Économie : Le XXIe siècle sera sportif ou ne sera pas

Alain Tourdjman, directeur des études de l'Observatoire économique du groupe BPCE. Crédit photo : Anne Daubrée.
Alain Tourdjman, directeur des études de l'Observatoire économique du groupe BPCE. Crédit photo : Anne Daubrée.

61% des Français qui pratiquent une activité sportive régulière, 364 000 bénévoles dans les associations, un chiffre d’affaires de plus de 77 milliards pour les entreprises… Tendance sociétale majeure, le sport constitue un marché en plein essor, mais aussi un enjeu territorial fort, d’après une étude du groupe bancaire BPCE.

«On assiste à une massification de la pratique du sport», constate Alain Tourdjman, directeur des études de l’Observatoire économique du groupe BPCE. Le 28 février, à Paris, il présentait la première édition de l’étude : «La filière sport prend ses marques». Celle-ci, croisant les données du groupe bancaire à celles de diverses sources, dresse un tableau très complet des pratiques sportives des Français, de l’écosystème associatif et économique dans lequel elles s’inscrivent, et de leur dimension territoriale, forte et variée. Tout d’abord, les adeptes du sport sont de plus en plus nombreux en France. Ils sont 61 % à déclarer pratiquer une activité physique régulière en 2019, soit sept points de plus qu’en 2012. Cela représente environ 32,5 millions de personnes ! Le phénomène est lié à plusieurs tendances sociétales, comme la recherche de l’épanouissement personnel, du contact avec la nature et la préoccupation du bien vieillir.
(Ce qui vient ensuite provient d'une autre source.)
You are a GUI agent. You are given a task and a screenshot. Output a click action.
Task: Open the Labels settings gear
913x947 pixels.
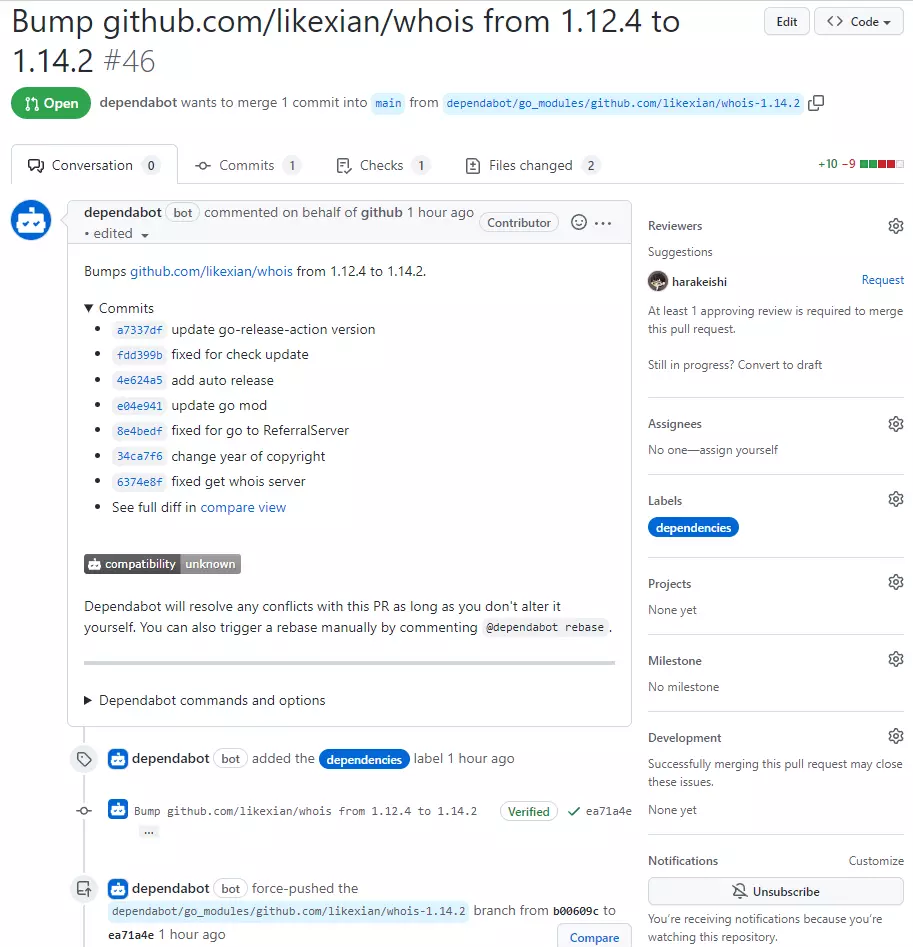(895, 498)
Autant de dynamiques qui engendrent «de nouvelles pratiques». Par exemple, les seniors et les femmes sont de plus en plus nombreux à s’adonner à une activité sportive : le nombre de sportifs de plus de 65 ans a crû de 13 % entre 2009 et 2015. On constate aussi «une tendance à l’individualisation des pratiques.» En fait, 69 % des Français concernés par le sport le pratiquent en totale autonomie, en allant courir dans un parc ou en faisant des longueurs à la piscine. Leurs motivations ? Santé, détente et amusement, très loin devant la performance et la compétition… Ils sont 24 % à choisir de passer par une association, pour pratiquer par exemple le basket ou le handball. Quant à ceux qui optent pour une structure privé, comme une salle de sport, ils ne sont pour l’instant que 8 %, mais cette pratique est en forte augmentation.
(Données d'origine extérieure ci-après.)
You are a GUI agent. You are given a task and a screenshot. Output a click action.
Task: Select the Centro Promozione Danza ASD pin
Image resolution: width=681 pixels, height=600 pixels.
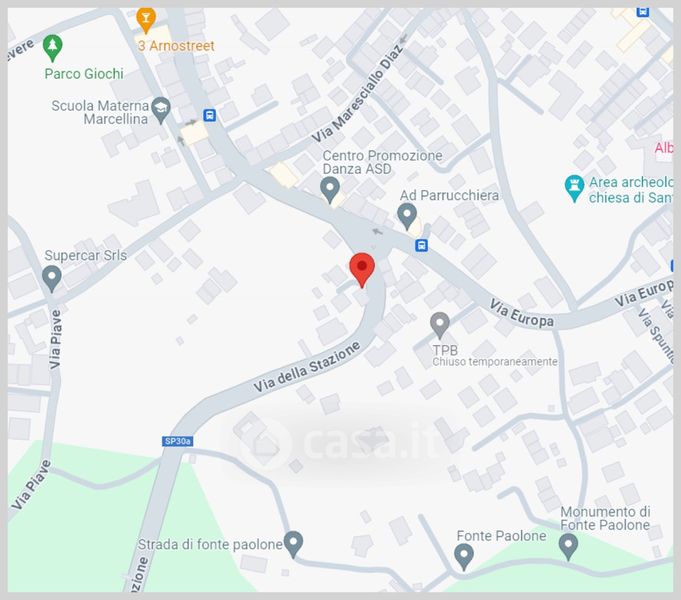pyautogui.click(x=330, y=190)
Concentration des salles de sport

Ces pratiques se déploient dans un vaste et complexe écosystème, qui comprend entreprises et associations. «En France, le tissu associatif est très dense. Il s’agit d’un univers très fragmenté. Beaucoup d’associations sont de très petite taille», précise Alain Tourdjman. Concrètement, on en dénombre quelque 360 000, soit 24 % du total des associations en France. Leur budget total s’élève à 13,1 milliards d’euros, et elles représentent 115 000 emplois. Mais elles comptent aussi sur 364 000 bénévoles ! L’essentiel de leur budget vient de leurs adhérents. Leurs cotisations représentent 70 % des ressources, les fonds publics comptent pour 22 % et le mécénat 8 %. Côté entreprises, si leur nombre peut considérablement varier, selon le périmètre choisi, l’étude retient l’hypothèse moyenne d’environ 112 000. Comme les autres en France, le secteur est très fragmenté, avec 85 000 entreprises qui ne comptent pas de salarié. Au total, toutefois, ces sociétés concentrent 330 000 emplois pour un chiffre d’affaires de 77,7 milliards d’euros.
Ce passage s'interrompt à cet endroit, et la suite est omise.